_Texte fourni_
-*-

Exemple : celle de cette fameuse clinique La Borde à Cour-Cheverny fondée par Jean Oury en 1953.  C’est une parole saisissante qui s’entend dans les entretiens filmés La double aliénation entre ce dernier et Jean-Claude Polack: “L’anecdote, je vais la raccourcir beaucoup, c’est dans les années soixante et quelques. Dans le club il y avait un homme je m’en souviens qui était un type qui ne foutait rien. Toute la journée il était assis, il se déplaçait un peu. Il ne bougeait pas. Une sorte de catatonique. Et donc il ne participait jamais au travail des pensionnaires. Jamais il n’avait travaillé. Et à un moment donné, quand on l‘abordait, on lui disait : “qu’est-ce que tu veux ?” Il disait: “ Je veux un vélo.” Et là-dessus les gens disaient: “non mais quand même ! Quoi? Il ne fout rien. Et il veut qu’on lui fasse un cadeau !” Et je me rappelle une intervention de Guattari : “Je ne comprends pas. Le seul problème qui se pose pour nous, c’est quoi faire pour qu’il aille mieux, c’est tout, il n’y en a pas d’autres. Toute autre considération : travail, rémunération, plus-value, tout ça, aucun intérêt pour nous.” On rentre dans une autre logique. On lui avait acheté ce vélo je m’en souviens. On était allé avec lui l’acheter. Et les jours suivants, il s’est mis à parler aux gens, à se balader à vélo, un bel exemple. Donc, il avait fallu à un moment, faire un geste qui a une signification presque révolutionnaire dans la société. On fait un cadeau à celui qui a montré qu’il était un grand paresseux, ça, c’est une particularité absolue de la psychothérapie institutionnelle.”

© Toucher L’insensé, Palais de Tokyo PdT 2024 – crédit Aurélien Mole

On pense en souriant à Bartleby et son “j’aimerais mieux pas” qui finalement entrerait malgré son mutisme et sa résistance à toute autorité dans la société des hommes. Dans ce secteur en souffrance, soignants et malades inventent l’accompagnement de demain comme Félix Guattari (1930-1992) qui a travaillé toute sa vie dans cette fameuse clinique de La Borde. Le psychanalyste et philosophe français influencé par le travail de Lacan dont il fut l’analysant jusqu’en 1960 rencontre Gilles Deleuze dans l’après-mai 1968, ils s’unissent pour écrire une partie fondamentale de l’histoire de la philosophie à quatre mains avec L’anti-Œdipe (1972) puis d’autres œuvres exemplaires cherchant des moyens d’évolution de l’organisation sociale, critiquant cette ordre hiérarchique pyramidal qui nous rappelle aujourd’hui le monde étouffant dans lequel nous évoluons. Ils pensent de nouvelles voies d’exploration de la psyché et du rapport aux autres.

La psychiatrie peut-elle donc être transfigurée par l’art et par la pensée? La réponse est oui, en observant par exemple Les objets blancs de Patrik Pion (né en 1954) qui pratique la sculpture sur papier à l’hôpital psychiatrique George Sand de Bourges. Dans ses œuvres, la couleur est en suspens, à venir. Et justement la question s’impose même à nouveau vers le futur : où va la psychiatrie en France ? Cette manière de penser l’hôpital et d’intégrer la puissance du collectif à travers l’art ne serait-elle pas aussi applicable à d’autres institutions ?

Toucher l’insensé permet de comprendre l’immensité du travail accompli par ceux qui ont pensé et expérimenté avant nous, tout comme le haut fait du déploiement de l’action culturelle dans ces milieux. Enfin, et c’est toute l’utilité pratique de l’art, l’exposition signale l’importance capitale de la réconciliation d’un secteur déchiré entre courants et celle, salutaire, d’une politique publique active et soutenue.

Toucher l’insensé, jusqu’au 30 juin, Palais de Tokyo, 13, avenue du Président Wilson, 75016, Paris.

-*-

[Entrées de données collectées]

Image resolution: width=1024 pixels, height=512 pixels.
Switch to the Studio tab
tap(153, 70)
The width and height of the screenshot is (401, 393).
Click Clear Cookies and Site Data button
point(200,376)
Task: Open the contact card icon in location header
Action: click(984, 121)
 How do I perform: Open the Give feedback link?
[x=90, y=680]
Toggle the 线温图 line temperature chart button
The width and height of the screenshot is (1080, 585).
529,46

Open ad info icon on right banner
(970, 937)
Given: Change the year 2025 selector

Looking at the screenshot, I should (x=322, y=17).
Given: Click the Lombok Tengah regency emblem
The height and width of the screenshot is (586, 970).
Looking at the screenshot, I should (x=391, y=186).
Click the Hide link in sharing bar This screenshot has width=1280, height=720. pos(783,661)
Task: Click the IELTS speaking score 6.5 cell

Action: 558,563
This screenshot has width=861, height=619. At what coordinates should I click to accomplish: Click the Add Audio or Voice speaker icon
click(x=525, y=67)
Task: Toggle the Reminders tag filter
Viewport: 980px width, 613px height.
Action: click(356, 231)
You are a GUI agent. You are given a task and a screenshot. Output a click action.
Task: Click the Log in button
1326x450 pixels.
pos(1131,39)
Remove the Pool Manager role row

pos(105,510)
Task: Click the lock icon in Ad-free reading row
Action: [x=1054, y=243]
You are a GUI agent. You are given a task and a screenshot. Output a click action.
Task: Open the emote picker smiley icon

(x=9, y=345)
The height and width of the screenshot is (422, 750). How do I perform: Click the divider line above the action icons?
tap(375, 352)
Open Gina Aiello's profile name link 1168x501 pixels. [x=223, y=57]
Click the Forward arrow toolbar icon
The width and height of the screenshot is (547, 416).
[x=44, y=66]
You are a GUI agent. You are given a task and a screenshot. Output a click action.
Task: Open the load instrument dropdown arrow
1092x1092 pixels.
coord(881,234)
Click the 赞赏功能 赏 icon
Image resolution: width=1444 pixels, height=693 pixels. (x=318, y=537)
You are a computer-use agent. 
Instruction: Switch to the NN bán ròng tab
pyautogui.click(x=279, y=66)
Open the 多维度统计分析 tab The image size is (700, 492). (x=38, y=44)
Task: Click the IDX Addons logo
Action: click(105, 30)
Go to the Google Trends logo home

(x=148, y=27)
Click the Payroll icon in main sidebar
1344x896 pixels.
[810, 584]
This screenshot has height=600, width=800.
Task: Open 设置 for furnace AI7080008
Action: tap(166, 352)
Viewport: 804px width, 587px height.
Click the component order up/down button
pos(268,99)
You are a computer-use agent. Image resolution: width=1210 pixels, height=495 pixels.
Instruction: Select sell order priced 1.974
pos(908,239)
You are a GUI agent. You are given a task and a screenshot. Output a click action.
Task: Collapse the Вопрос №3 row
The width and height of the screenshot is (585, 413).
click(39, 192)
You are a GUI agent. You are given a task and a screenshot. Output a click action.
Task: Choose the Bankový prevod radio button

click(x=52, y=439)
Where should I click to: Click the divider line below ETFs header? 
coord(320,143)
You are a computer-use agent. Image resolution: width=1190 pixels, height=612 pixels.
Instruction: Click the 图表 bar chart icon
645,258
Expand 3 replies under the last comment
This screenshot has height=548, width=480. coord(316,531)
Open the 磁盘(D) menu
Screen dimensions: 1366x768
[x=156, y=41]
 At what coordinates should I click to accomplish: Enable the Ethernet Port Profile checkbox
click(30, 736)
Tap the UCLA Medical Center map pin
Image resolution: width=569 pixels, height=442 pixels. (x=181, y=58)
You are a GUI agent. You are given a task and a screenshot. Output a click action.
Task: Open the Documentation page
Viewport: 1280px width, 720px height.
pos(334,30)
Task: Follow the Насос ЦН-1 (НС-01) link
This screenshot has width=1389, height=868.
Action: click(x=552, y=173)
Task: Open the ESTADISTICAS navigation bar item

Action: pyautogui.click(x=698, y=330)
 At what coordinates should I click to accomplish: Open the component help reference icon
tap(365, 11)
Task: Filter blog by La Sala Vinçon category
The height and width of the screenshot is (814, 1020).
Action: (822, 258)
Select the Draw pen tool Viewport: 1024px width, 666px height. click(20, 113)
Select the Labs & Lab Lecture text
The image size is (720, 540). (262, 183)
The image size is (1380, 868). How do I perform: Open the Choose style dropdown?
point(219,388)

-*-

_Consignes de l'exercice_
A - Traduis en anglais cette phrase du texte fourni : « Ils pensent de nouvelles voies d'exploration de la psyché et du rapport aux autres. »
B - D'après le texte fourni, en quelle année Jean Oury a-t-il fondé la clinique La Borde ?
C - Recopie dans le texte fourni tout ce qui va de « Toucher l’insensé permet » jusqu'à « Wilson, 75016, Paris. ».
Appuie-toi uniquement sur le texte fourni.

_Réponses_
A - They conceive new ways of exploring the psyche and the relationship to others.

B - En 1953.

C -
Toucher l’insensé permet de comprendre l’immensité du travail accompli par ceux qui ont pensé et expérimenté avant nous, tout comme le haut fait du déploiement de l’action culturelle dans ces milieux. Enfin, et c’est toute l’utilité pratique de l’art, l’exposition signale l’importance capitale de la réconciliation d’un secteur déchiré entre courants et celle, salutaire, d’une politique publique active et soutenue.

Toucher l’insensé, jusqu’au 30 juin, Palais de Tokyo, 13, avenue du Président Wilson, 75016, Paris.